SOURCE TEXT

It is difficult for me to withstand the temptation to tell what has befallen some of my men since the regiment disbanded; how McGinty, after spending some weeks in Roosevelt Hospital in New York with an attack of fever, determined to call upon his captain, Woodbury Kane, when he got out, and procuring a horse rode until he found Kane's house, when he hitched the horse to a lamp-post and strolled in; how Cherokee Bill married a wife in Hoboken, and as that pleasant city ultimately proved an uncongenial field for his activities, how I had to send both himself and his wife out to the Territory; how Happy Jack, haunted by visions of the social methods obtaining in the best saloons of Arizona, applied for the position of "bouncer out" at the Executive Chamber when I was elected Governor, and how I got him a job at railroading instead, and finally had to ship him back to his own Territory also; how a valued friend from a cow ranch in the remote West accepted a pressing invitation to spend a few days at the home of another ex-trooper, a New Yorker of fastidious instincts, and arrived with an umbrella as his only baggage; how poor Holderman and Pollock both died and were buried with military honors, all of Pollock's tribesmen coming to the burial; how Tom Isbell joined Buffalo Bill's Wild West Show, and how, on the other hand, George Rowland scornfully refused to remain in the East at all, writing to a gallant young New Yorker who had been his bunkie: "Well, old boy, I am glad I didn't go home with you for them people to look at, because I ain't a Buffalo or a rhinoceros or a giraffe, and I don't like to be stared at, and you know we didn't do no hard fighting down there. I have been in closer places than that right here in United States, that is better men to fight than them dam Spaniards." In another letter Rowland tells of the fate of Tom Darnell, the rider, he who rode the sorrel horse of the Third Cavalry: "There ain't much news to write of except poor old Tom Darnell got killed about a month ago. Tom and another fellow had a fight and he shot Tom through the heart and Tom was dead when he hit the floor. Tom was sure a good old boy, and I sure hated to hear of him going, and he had plenty of grit too. No man ever called on him for a fight that he didn't get it."

EXERCISE INSTRUCTIONS
According to the passage about the disbanded regiment's men, what did the friend from a cow ranch bring as his only baggage when visiting another ex-trooper? The listing that follows has no connection to the passage above.

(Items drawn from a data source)
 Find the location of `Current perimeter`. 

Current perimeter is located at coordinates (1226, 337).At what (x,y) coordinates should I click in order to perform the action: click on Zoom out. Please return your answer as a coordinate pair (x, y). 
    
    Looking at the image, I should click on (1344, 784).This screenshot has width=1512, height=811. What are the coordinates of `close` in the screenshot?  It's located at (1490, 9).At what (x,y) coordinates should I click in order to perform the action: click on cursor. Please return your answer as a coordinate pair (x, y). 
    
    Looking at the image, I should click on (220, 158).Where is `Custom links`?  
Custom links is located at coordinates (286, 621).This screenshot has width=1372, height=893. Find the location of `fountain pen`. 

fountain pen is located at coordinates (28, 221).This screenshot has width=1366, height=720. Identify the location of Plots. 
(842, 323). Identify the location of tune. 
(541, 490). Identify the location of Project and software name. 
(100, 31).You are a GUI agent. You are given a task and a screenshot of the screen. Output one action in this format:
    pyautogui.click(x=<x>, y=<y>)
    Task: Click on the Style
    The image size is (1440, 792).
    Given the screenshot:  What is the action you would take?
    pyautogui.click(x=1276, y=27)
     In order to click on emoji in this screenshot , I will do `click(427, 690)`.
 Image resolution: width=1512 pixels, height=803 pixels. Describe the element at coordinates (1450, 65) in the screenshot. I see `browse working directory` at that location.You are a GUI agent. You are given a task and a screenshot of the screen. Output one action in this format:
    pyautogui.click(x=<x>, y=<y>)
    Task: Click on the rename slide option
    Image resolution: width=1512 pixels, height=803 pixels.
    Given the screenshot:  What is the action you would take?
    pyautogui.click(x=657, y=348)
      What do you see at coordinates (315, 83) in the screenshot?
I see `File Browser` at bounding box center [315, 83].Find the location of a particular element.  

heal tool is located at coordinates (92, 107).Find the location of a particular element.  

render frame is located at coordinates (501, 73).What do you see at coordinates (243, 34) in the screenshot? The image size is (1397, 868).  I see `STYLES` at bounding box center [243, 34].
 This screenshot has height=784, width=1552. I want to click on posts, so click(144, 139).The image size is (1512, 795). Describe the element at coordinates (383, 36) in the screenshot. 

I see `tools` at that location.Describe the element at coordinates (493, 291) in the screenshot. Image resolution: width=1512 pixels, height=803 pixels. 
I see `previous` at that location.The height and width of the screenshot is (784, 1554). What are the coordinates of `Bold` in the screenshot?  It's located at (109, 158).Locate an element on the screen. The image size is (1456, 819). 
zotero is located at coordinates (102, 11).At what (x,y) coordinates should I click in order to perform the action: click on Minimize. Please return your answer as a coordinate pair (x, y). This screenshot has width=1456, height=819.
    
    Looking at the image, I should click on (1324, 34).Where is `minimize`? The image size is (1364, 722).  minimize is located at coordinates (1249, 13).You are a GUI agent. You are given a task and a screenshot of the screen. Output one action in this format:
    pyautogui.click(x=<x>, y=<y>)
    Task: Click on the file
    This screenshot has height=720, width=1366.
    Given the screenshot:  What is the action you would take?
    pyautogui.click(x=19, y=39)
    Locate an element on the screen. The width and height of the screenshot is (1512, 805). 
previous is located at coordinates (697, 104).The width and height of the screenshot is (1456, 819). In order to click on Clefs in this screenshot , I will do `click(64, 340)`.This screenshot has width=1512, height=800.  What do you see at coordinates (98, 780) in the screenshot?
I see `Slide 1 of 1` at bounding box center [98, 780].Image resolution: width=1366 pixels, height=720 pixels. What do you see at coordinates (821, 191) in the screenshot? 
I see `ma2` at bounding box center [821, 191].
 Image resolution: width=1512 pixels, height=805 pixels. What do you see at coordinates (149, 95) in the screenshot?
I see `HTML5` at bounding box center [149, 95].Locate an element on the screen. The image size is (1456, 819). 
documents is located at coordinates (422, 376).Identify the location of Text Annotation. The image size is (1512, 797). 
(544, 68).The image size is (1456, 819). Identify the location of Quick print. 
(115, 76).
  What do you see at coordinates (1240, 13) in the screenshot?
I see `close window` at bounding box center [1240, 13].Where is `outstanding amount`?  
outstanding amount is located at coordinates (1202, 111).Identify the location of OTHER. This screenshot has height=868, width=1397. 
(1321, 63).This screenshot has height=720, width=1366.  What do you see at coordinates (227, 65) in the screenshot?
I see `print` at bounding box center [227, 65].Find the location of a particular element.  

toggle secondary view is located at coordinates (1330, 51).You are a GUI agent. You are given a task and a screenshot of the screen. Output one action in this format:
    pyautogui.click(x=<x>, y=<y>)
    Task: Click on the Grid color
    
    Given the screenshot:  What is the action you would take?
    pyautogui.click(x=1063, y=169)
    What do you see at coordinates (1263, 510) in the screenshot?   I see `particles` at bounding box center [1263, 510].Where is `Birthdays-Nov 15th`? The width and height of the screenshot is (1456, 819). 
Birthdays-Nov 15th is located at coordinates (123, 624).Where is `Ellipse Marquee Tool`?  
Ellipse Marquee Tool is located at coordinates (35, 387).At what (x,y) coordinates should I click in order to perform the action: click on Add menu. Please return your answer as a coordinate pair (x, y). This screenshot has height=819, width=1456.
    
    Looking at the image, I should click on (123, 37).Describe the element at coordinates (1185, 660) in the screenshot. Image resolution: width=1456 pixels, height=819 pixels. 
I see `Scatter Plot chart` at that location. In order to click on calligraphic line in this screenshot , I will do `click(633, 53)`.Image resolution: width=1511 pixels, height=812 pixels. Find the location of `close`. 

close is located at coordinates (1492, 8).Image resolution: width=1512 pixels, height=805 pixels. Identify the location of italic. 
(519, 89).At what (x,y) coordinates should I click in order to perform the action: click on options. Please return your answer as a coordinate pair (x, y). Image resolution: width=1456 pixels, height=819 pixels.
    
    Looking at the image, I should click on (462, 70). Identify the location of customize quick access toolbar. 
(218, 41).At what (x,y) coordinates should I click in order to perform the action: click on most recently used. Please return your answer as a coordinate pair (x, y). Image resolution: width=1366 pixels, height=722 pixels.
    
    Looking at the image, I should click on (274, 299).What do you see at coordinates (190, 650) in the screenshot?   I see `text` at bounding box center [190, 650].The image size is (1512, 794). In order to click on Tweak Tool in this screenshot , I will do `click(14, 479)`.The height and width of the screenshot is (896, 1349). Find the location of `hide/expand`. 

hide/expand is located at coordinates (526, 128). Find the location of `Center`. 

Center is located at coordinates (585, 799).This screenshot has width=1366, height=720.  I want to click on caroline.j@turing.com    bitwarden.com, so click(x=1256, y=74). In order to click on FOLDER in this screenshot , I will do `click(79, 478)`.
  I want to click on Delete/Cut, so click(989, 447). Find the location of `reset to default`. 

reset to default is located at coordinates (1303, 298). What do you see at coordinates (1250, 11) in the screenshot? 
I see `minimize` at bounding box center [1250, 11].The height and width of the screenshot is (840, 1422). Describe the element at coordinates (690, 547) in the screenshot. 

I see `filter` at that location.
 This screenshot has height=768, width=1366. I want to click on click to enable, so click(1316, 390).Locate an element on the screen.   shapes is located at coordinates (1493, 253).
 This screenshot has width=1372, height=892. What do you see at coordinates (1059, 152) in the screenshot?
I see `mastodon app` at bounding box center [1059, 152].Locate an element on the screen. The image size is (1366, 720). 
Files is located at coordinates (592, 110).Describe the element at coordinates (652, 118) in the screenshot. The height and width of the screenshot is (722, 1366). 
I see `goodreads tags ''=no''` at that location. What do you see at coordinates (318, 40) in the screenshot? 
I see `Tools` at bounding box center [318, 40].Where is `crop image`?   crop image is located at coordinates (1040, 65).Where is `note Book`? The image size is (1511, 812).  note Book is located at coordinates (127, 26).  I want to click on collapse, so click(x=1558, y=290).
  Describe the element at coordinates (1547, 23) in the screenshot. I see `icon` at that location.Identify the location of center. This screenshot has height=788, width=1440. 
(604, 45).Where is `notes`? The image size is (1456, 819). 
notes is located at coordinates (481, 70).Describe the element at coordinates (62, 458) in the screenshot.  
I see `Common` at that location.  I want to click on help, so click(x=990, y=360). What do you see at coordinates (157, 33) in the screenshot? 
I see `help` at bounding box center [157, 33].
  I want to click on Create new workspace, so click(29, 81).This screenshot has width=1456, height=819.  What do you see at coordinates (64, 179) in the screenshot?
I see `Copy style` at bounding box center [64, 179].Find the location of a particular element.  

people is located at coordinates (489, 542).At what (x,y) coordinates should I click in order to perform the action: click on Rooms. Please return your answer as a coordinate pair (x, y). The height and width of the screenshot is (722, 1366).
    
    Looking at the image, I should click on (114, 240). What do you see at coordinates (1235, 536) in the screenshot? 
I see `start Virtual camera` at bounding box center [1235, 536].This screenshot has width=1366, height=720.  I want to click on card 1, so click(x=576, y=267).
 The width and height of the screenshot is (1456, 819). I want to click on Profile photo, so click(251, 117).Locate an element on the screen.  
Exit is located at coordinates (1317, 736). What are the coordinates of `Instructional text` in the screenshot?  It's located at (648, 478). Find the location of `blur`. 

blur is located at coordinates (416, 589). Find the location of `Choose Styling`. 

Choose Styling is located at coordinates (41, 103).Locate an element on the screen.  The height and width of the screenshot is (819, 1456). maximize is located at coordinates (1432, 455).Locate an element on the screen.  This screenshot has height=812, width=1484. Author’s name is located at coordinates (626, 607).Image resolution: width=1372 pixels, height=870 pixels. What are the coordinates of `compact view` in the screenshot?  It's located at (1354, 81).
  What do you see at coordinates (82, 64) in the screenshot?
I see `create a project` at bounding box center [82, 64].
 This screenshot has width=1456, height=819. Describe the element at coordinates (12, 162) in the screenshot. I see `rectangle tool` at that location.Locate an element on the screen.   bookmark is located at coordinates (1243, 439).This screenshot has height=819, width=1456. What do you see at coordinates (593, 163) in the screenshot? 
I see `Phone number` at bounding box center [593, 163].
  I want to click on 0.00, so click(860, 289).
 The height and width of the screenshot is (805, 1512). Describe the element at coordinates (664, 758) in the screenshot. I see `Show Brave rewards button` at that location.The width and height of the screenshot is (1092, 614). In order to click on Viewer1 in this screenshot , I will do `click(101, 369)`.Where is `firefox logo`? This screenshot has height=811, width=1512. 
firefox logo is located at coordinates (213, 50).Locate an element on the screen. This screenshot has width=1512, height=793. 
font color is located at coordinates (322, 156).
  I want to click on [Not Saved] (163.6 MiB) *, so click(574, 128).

WRITTEN ANSWER
An umbrella.